By Jill Tucker
Camilla Fox is fighting an uphill battle against fairy tales and Saturday morning cartoons.
Children’s stories often feature wild canines in unflattering roles – the wolf that eats Grandma and the dim-witted and Acme-loving coyote that can’t seem to hit the beep-beeping roadrunner with an anvil.
As one of the top coyote protectors in the country, Fox – yes, that’s her real name – gets frustrated by the bad rap the relatively diminutive predators get, even in dog-obsessed San Francisco.
To combat the bias, fear and bad human behavior leveled against coyotes, Fox spent Wednesday and Thursday helping train more than 200 city recreation and park managers and staff members, helping them better understand coyote behavior and how humans can coexist with them in an urban environment.
“Coyotes are the most persecuted native carnivores in the U.S.,” said Fox, executive director of the Larkspur-based Project Coyote. “Most of the time, coyotes want to have nothing to do with us.”
Until a decade ago, there were few, if any, coyotes in San Francisco. While native to the area, they largely had been eliminated by trapping and poisoning in the 1950s and 1960s, Fox said.
Then, at least a couple of them trotted across the Golden Gate Bridge and took up residence in city open spaces.
There are at least 20 in city parks and more in the Presidio, although no one is formally tracking them. Coyotes are crepuscular, or typically active at dawn and dusk, although daytime appearances are not considered unusual.

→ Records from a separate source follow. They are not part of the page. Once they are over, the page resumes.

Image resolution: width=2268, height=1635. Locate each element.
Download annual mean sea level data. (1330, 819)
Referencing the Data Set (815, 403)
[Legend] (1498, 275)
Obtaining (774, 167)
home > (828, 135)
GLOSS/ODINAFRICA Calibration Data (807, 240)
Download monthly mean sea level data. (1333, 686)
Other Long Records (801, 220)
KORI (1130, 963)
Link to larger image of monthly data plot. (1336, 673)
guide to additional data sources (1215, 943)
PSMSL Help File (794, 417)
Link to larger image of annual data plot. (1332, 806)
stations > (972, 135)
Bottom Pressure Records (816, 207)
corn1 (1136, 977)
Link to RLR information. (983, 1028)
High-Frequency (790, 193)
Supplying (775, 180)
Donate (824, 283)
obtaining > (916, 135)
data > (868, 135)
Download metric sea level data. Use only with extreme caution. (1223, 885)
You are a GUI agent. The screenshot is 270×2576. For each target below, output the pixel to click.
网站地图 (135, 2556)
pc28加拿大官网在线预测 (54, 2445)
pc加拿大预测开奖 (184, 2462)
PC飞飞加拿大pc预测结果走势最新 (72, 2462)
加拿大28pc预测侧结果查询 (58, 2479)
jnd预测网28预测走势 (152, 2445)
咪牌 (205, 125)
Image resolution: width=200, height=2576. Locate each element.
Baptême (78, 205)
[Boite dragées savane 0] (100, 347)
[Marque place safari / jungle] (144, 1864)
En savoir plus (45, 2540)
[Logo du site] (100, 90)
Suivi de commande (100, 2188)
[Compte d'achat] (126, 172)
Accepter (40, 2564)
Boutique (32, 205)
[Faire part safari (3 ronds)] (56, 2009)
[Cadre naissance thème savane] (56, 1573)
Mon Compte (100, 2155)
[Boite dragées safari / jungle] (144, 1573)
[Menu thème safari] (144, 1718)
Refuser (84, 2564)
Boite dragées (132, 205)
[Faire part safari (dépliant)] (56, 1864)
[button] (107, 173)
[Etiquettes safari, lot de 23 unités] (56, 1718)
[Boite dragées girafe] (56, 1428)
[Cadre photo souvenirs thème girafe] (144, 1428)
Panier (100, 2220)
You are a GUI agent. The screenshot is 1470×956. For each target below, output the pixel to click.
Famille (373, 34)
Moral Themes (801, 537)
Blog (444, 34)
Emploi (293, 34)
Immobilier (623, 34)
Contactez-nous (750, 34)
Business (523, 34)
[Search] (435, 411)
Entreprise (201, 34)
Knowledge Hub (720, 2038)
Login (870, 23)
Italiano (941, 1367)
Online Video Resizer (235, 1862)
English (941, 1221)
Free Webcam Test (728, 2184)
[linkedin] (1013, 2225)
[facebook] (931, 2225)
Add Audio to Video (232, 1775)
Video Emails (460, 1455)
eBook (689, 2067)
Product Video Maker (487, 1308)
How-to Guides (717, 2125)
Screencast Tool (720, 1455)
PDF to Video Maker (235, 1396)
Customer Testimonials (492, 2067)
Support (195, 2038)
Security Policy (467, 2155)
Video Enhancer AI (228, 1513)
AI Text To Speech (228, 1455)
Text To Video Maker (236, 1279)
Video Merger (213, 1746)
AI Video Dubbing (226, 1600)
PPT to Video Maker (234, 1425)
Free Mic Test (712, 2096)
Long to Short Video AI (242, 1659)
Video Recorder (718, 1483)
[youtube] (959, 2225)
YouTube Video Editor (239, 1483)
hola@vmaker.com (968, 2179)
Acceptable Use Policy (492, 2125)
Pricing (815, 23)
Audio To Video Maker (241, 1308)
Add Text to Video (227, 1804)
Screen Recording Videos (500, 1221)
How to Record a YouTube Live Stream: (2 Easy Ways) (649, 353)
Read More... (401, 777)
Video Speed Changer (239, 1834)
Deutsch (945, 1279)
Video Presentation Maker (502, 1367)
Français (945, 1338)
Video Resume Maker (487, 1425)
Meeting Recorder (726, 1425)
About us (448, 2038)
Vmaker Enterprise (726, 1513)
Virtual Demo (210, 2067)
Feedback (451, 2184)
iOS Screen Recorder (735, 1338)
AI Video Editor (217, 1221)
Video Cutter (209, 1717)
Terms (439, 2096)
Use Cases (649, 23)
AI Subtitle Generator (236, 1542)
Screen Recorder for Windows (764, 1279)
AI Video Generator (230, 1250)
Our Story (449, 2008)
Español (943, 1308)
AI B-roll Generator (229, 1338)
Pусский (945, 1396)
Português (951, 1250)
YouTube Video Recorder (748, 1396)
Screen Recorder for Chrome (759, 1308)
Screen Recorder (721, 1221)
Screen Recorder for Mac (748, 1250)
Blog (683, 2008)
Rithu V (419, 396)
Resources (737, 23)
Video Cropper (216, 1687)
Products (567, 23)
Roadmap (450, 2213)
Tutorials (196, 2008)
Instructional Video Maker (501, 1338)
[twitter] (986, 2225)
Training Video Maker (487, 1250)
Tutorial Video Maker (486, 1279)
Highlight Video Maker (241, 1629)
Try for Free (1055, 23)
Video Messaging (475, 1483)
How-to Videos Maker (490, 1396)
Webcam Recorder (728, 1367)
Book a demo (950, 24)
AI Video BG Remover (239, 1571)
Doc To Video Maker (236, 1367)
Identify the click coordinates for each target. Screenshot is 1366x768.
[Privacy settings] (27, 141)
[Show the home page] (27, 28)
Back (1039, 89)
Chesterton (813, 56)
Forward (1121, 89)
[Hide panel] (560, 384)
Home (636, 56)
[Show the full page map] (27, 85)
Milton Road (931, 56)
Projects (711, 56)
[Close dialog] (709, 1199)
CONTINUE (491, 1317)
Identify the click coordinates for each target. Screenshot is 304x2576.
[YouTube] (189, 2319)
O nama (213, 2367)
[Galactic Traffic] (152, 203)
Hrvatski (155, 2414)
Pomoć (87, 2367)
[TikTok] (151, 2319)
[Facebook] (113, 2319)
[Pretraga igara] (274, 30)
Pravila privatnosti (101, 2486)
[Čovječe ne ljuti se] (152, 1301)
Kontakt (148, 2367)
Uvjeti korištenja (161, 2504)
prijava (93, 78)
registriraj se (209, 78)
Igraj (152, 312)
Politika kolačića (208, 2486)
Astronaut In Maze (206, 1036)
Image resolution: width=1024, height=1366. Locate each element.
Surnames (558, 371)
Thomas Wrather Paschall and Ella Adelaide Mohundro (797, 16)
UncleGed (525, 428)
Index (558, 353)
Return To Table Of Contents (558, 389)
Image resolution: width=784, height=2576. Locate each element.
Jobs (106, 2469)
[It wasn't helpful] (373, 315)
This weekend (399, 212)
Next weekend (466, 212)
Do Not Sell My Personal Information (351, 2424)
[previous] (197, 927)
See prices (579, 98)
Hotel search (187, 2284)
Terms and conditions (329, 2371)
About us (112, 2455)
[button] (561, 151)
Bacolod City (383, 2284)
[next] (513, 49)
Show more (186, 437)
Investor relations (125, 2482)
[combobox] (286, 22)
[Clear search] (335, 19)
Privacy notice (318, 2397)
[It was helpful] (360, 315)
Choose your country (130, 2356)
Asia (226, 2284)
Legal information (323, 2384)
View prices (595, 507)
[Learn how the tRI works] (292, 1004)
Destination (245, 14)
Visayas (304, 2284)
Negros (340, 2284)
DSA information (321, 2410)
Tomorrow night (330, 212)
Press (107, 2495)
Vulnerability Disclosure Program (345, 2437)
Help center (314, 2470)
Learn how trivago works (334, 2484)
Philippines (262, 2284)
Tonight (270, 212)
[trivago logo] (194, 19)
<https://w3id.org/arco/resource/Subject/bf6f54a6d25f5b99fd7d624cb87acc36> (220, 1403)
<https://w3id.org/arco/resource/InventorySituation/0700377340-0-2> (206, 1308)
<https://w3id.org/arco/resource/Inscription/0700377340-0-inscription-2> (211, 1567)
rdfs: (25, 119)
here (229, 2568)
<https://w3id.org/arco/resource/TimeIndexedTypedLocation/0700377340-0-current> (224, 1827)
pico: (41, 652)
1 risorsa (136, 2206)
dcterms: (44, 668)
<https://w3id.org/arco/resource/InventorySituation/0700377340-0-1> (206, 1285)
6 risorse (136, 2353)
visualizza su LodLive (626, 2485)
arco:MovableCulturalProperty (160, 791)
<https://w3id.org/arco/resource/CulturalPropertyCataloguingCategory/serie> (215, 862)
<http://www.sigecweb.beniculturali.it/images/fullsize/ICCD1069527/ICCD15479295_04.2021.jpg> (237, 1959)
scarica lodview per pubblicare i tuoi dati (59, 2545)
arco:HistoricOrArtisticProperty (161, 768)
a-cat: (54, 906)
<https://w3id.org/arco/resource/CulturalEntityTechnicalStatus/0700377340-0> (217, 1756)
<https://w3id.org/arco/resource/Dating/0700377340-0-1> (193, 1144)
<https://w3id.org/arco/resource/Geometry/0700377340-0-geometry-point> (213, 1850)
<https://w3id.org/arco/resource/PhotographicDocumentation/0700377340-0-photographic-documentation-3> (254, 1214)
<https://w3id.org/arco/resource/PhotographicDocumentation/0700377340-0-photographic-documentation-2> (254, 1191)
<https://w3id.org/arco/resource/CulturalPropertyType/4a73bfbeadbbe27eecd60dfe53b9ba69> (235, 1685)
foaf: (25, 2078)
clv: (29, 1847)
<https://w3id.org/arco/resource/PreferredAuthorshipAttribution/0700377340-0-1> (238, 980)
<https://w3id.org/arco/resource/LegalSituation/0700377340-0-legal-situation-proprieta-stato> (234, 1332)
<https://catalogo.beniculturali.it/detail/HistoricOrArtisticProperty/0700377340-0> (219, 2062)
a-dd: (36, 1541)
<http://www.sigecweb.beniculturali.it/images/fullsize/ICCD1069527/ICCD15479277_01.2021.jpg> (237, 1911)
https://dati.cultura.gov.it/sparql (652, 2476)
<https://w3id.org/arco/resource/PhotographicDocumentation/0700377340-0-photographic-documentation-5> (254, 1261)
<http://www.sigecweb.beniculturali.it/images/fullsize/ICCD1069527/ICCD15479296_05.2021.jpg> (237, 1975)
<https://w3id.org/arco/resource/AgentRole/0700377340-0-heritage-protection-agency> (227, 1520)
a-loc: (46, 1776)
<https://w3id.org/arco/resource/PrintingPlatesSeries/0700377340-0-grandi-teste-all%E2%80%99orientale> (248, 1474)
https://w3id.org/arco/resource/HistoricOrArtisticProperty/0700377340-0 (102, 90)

Still, any sighting can startle and intimidate joggers, parents pushing strollers, golfers or dog walkers – who frequently report the encounters or complain to Animal Care and Control or to park workers.
But coyotes, contrary to belief, are not likely to seek out the city’s Chihuahuas.
“There are certainly people in this city that have more of a fear of these animals,” said Lisa Wayne, the open-space manager for the San Francisco Recreation and Park Department. “There have been no confirmed reports of coyotes preying on domestic cats or dogs in the city.”